[Start of Attachment]

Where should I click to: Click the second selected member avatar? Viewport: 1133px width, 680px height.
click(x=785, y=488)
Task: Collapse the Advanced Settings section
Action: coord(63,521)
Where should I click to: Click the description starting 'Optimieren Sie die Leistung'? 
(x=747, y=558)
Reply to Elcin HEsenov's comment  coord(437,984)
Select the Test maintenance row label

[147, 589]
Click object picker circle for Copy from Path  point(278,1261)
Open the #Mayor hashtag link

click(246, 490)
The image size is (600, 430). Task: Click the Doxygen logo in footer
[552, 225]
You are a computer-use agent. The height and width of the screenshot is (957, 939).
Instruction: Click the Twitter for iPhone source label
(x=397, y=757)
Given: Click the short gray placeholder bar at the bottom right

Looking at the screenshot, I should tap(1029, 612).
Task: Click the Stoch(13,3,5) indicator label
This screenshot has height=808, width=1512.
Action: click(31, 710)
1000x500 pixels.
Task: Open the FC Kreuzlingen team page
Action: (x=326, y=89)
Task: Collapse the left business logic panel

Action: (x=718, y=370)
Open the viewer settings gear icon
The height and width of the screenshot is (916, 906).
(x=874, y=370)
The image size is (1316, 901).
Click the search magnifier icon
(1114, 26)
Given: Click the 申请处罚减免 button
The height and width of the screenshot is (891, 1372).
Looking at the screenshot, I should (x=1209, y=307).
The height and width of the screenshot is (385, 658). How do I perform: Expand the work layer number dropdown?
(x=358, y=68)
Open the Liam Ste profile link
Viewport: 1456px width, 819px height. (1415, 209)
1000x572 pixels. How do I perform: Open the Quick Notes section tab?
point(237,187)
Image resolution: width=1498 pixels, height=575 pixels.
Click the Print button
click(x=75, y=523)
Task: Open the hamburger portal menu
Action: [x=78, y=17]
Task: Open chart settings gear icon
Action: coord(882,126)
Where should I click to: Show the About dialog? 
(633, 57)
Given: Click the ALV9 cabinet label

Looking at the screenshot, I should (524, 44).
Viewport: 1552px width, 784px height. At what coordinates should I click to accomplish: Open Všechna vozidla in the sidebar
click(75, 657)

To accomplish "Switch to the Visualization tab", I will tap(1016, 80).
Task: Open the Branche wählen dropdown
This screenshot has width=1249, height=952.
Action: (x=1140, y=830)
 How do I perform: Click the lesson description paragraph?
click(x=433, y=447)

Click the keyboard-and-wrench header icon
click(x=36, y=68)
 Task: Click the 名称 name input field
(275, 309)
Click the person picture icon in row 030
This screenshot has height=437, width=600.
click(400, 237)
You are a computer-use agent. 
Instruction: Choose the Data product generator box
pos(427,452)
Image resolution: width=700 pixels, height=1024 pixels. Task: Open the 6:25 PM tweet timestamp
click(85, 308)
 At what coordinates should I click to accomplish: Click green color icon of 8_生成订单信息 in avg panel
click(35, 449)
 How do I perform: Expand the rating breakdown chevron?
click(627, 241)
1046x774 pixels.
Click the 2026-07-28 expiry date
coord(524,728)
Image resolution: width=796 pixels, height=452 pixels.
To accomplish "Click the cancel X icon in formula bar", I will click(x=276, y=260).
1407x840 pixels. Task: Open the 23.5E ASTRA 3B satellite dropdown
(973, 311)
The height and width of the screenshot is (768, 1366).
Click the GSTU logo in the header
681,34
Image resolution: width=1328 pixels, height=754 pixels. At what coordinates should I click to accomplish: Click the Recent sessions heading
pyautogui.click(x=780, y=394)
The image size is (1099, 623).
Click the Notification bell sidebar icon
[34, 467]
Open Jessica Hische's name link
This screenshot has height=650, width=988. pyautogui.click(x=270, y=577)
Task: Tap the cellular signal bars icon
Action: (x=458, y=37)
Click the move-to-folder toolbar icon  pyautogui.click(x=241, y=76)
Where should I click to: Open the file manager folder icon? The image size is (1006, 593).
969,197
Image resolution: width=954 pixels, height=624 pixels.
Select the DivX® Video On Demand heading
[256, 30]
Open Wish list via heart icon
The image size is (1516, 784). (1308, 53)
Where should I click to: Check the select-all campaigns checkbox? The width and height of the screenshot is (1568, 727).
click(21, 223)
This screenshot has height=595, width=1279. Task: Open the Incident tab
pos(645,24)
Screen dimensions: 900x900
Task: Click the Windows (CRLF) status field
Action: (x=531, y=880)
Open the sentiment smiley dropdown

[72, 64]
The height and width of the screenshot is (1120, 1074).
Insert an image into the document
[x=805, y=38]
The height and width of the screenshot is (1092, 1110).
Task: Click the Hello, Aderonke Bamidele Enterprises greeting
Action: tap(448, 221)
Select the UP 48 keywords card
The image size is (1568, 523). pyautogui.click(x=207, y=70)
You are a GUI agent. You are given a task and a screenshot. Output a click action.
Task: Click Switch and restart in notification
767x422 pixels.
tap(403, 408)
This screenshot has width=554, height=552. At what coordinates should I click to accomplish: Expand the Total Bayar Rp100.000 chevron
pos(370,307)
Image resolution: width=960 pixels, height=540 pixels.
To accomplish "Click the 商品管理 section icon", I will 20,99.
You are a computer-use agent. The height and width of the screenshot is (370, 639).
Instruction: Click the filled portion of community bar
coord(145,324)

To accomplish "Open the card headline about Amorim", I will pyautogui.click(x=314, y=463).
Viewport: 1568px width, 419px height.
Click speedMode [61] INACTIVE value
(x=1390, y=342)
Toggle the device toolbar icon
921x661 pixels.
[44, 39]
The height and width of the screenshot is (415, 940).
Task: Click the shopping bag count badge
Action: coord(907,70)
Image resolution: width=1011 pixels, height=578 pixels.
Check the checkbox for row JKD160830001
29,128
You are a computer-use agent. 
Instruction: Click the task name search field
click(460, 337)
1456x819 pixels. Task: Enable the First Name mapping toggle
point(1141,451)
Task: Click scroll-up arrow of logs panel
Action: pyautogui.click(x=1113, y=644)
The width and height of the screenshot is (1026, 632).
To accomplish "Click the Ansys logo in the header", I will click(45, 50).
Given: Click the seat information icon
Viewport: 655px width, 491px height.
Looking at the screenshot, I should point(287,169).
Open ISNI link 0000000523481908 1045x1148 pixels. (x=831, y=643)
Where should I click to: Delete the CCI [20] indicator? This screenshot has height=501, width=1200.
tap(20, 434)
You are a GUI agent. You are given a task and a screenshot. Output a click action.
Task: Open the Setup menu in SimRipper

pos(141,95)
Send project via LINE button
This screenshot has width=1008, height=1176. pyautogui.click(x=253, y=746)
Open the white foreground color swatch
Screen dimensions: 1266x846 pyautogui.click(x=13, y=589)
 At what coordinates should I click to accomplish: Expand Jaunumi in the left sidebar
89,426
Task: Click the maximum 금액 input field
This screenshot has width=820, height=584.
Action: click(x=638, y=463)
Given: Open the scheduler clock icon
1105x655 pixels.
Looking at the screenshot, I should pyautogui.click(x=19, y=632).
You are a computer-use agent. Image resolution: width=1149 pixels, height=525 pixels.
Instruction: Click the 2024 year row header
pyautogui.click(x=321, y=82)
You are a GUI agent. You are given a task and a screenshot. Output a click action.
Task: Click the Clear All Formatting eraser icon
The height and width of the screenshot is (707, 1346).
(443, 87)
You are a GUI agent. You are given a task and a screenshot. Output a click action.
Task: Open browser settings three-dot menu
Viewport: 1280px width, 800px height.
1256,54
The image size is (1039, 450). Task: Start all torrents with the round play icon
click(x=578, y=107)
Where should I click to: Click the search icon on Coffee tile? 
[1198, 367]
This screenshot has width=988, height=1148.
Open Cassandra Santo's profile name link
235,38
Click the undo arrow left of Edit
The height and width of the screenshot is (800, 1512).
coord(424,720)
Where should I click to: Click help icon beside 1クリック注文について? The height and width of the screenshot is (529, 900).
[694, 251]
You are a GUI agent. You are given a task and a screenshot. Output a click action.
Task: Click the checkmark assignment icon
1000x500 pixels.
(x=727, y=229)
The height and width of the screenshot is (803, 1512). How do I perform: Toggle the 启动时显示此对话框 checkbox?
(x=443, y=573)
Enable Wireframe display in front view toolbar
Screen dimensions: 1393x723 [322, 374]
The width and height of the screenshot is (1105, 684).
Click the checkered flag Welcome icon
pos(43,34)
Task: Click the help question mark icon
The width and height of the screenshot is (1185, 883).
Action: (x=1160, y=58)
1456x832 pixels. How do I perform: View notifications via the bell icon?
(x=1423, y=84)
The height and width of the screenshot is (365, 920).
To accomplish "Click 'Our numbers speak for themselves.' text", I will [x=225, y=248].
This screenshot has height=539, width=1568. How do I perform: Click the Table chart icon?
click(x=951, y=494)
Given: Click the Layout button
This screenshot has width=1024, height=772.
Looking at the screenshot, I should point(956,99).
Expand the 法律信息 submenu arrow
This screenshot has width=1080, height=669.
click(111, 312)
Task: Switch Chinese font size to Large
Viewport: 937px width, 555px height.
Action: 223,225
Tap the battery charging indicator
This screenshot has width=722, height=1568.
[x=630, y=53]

[End of Attachment]

## Task item
Where does the word "Switch" show up in the material? Copy out each line that has it.

## Output for this exercise
To accomplish "Switch to the Visualization tab", I will tap(1016, 80).
Task: Click Switch and restart in notification
Task: Switch Chinese font size to Large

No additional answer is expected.